> Try it
Could you repeat every entry below word for word, leaving out the pictures?

> Records to process
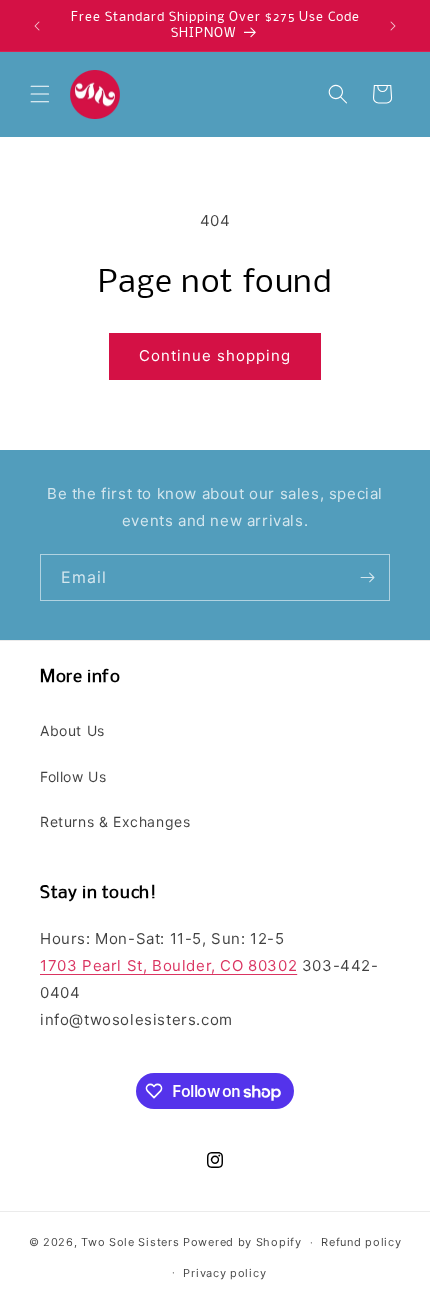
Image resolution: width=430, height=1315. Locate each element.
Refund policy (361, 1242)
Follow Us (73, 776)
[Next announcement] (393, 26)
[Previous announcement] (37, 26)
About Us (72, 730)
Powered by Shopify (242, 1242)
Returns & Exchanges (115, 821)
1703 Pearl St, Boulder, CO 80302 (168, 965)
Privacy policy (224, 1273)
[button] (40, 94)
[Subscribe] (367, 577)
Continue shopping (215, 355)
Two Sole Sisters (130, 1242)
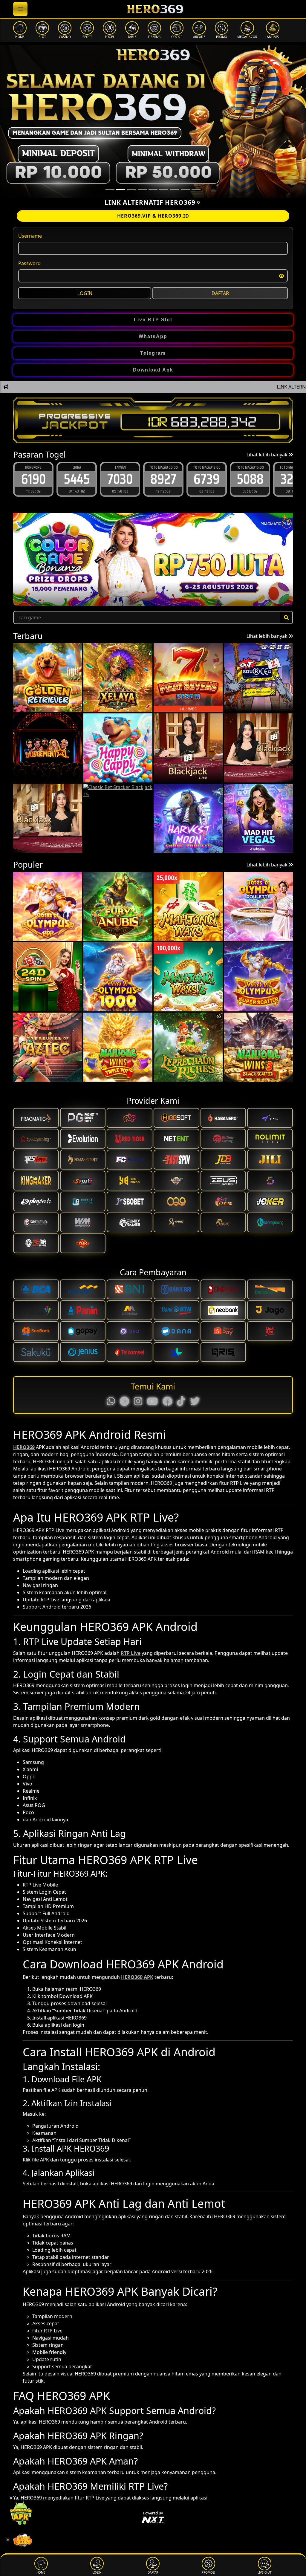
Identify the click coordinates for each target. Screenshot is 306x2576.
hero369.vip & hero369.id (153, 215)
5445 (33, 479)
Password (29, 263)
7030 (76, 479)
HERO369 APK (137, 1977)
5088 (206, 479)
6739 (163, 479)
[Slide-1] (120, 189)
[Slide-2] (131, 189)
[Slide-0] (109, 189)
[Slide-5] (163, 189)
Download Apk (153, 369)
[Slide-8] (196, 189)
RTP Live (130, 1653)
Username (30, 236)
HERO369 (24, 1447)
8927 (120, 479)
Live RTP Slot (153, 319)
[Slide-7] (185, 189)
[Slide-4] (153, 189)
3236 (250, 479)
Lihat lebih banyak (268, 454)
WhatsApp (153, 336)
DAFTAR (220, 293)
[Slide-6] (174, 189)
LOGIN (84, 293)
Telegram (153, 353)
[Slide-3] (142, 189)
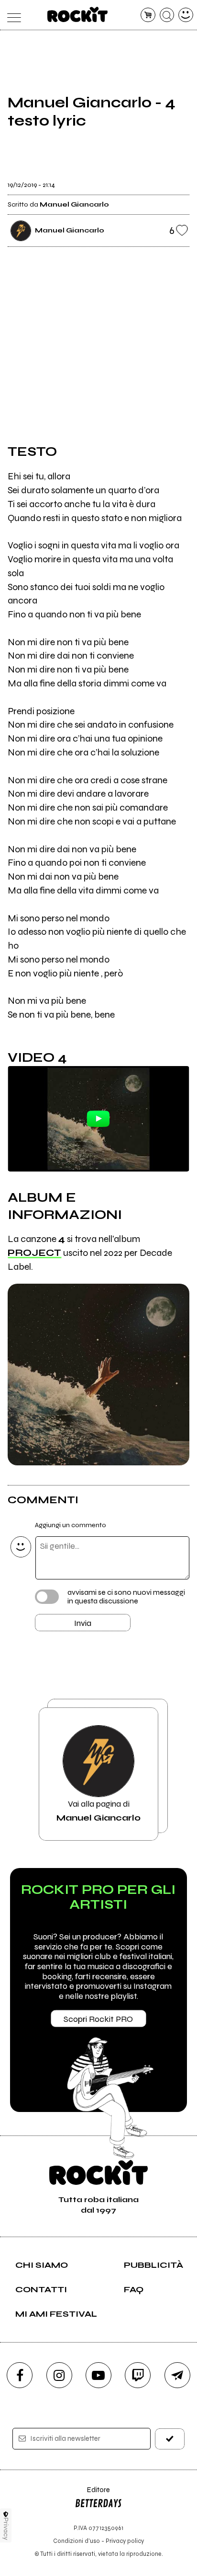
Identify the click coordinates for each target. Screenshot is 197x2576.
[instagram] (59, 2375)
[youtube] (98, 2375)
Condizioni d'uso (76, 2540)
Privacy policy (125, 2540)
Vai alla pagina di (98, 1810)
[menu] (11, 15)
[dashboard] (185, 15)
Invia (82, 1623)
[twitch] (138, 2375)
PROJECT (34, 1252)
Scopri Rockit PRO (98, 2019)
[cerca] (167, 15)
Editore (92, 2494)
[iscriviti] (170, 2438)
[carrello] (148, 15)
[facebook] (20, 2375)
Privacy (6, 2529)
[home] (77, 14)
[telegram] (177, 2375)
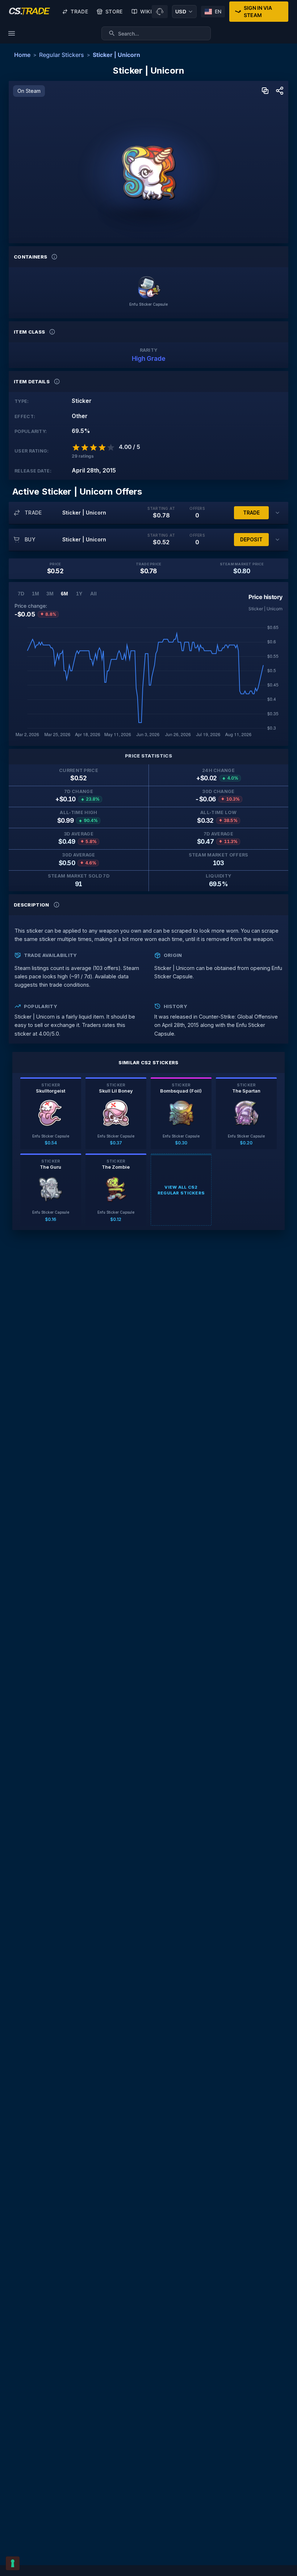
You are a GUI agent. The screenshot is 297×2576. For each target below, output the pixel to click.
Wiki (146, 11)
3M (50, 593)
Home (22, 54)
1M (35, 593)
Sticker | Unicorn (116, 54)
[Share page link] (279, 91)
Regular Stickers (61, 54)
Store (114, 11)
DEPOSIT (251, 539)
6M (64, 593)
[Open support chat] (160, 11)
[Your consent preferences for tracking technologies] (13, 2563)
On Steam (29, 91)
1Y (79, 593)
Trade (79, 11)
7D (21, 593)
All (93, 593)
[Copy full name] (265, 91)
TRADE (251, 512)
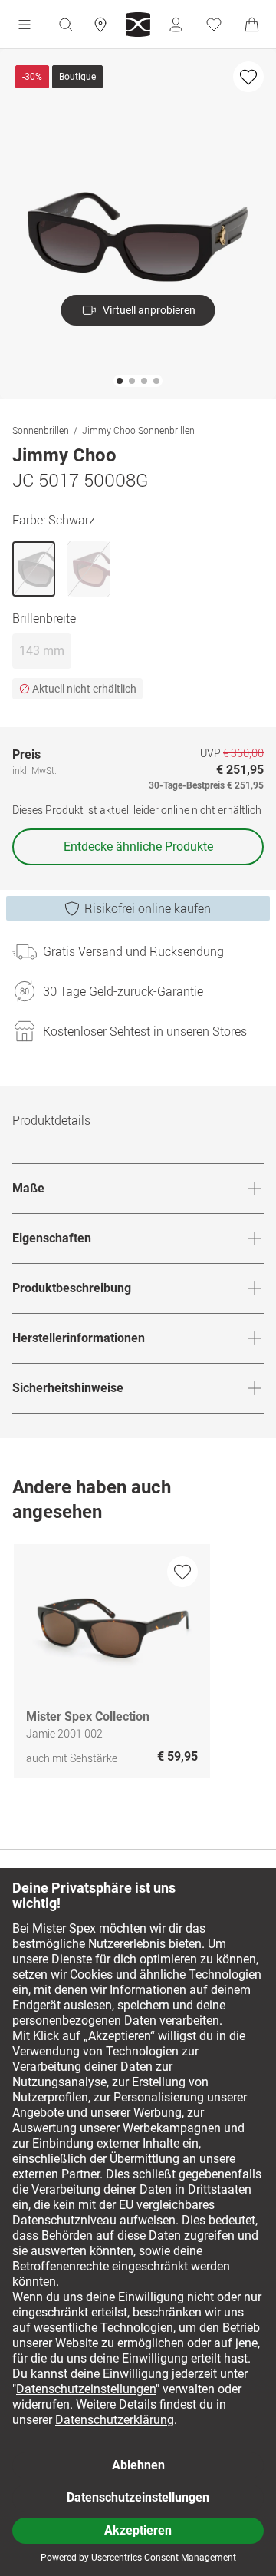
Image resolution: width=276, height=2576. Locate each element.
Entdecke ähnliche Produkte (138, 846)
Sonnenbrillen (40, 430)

> Answer to this task
Image resolution: width=430, height=1315. Locate each element.
Refund policy (361, 1242)
Follow Us (73, 776)
[Next announcement] (393, 26)
[Previous announcement] (37, 26)
About Us (72, 730)
Powered by Shopify (242, 1242)
Returns & Exchanges (115, 821)
1703 Pearl St, Boulder, CO 80302 (168, 965)
Privacy policy (224, 1273)
[button] (40, 94)
[Subscribe] (367, 577)
Continue shopping (215, 355)
Two Sole Sisters (130, 1242)
Identify the click coordinates for each target. Screenshot is 306x2576.
hero369.vip & hero369.id (153, 215)
5445 (33, 479)
Password (29, 263)
7030 (76, 479)
HERO369 APK (137, 1977)
5088 (206, 479)
6739 (163, 479)
[Slide-1] (120, 189)
[Slide-2] (131, 189)
[Slide-0] (109, 189)
[Slide-5] (163, 189)
Download Apk (153, 369)
[Slide-8] (196, 189)
RTP Live (130, 1653)
Username (30, 236)
HERO369 (24, 1447)
8927 (120, 479)
Live RTP Slot (153, 319)
[Slide-7] (185, 189)
[Slide-4] (153, 189)
3236 (250, 479)
Lihat lebih banyak (268, 454)
WhatsApp (153, 336)
DAFTAR (220, 293)
[Slide-6] (174, 189)
LOGIN (84, 293)
Telegram (153, 353)
[Slide-3] (142, 189)
Identify the click coordinates for each target. Screenshot is 197x2576.
[instagram] (59, 2375)
[youtube] (98, 2375)
Condizioni d'uso (76, 2540)
Privacy policy (125, 2540)
Vai alla pagina di (98, 1810)
[menu] (11, 15)
[dashboard] (185, 15)
Invia (82, 1623)
[twitch] (138, 2375)
PROJECT (34, 1252)
Scopri Rockit PRO (98, 2019)
[cerca] (167, 15)
Editore (92, 2494)
[iscriviti] (170, 2438)
[carrello] (148, 15)
[facebook] (20, 2375)
Privacy (6, 2529)
[home] (77, 14)
[telegram] (177, 2375)
You are a GUI agent. The screenshot is 297×2576. For each target below, output the pixel to click.
Wiki (146, 11)
3M (50, 593)
Home (22, 54)
1M (35, 593)
Sticker | Unicorn (116, 54)
[Share page link] (279, 91)
Regular Stickers (61, 54)
Store (114, 11)
DEPOSIT (251, 539)
6M (64, 593)
[Open support chat] (160, 11)
[Your consent preferences for tracking technologies] (13, 2563)
On Steam (29, 91)
1Y (79, 593)
Trade (79, 11)
7D (21, 593)
All (93, 593)
[Copy full name] (265, 91)
TRADE (251, 512)
Image resolution: width=276, height=2576. Locate each element.
Entdecke ähnliche Produkte (138, 846)
Sonnenbrillen (40, 430)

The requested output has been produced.